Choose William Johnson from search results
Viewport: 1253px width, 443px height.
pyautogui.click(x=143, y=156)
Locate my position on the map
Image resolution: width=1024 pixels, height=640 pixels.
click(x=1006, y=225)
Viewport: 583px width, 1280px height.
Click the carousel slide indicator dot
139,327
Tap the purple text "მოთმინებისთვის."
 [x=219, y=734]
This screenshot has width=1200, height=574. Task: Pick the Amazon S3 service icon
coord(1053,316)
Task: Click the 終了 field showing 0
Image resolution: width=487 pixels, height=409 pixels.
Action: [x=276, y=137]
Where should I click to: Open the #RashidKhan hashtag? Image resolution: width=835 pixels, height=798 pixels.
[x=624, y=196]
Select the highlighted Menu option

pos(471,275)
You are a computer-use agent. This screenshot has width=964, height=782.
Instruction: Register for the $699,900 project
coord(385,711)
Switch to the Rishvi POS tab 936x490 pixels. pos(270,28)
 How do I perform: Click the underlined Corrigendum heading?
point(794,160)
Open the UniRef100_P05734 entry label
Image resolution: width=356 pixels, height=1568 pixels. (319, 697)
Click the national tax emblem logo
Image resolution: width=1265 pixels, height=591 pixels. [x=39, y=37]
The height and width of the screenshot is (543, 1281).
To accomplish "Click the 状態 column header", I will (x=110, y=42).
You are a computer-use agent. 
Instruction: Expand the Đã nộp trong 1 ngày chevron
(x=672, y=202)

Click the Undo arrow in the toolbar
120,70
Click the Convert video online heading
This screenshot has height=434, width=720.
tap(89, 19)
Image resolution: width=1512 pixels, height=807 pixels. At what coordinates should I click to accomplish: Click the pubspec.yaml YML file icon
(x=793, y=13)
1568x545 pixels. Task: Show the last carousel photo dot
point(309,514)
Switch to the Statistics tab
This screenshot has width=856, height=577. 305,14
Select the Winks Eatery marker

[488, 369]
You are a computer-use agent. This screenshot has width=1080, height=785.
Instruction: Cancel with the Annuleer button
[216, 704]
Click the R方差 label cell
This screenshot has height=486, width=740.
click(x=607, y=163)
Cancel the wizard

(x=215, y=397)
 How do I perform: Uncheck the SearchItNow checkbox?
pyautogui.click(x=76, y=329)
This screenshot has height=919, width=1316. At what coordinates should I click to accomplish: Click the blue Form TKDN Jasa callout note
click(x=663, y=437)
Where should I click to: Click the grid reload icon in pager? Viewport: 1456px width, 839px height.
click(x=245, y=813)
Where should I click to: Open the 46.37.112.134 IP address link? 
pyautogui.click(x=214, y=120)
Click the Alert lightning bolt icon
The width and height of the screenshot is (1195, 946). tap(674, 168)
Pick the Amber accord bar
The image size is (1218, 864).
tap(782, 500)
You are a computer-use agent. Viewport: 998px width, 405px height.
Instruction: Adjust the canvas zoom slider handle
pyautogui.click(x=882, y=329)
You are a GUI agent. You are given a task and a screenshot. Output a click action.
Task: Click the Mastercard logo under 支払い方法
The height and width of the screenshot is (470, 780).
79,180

- - - - - - -

--- STATED GOAL ---
Reproduce verbatim the portion of the material that opens with the line containing "Where should I click to: Open the 46.37.112.134" and continues through the end of the material, including both the first and the last line.

--- SOLUTION ---
Where should I click to: Open the 46.37.112.134 IP address link? 
pyautogui.click(x=214, y=120)
Click the Alert lightning bolt icon
The width and height of the screenshot is (1195, 946). tap(674, 168)
Pick the Amber accord bar
The image size is (1218, 864).
tap(782, 500)
You are a computer-use agent. Viewport: 998px width, 405px height.
Instruction: Adjust the canvas zoom slider handle
pyautogui.click(x=882, y=329)
You are a GUI agent. You are given a task and a screenshot. Output a click action.
Task: Click the Mastercard logo under 支払い方法
The height and width of the screenshot is (470, 780).
79,180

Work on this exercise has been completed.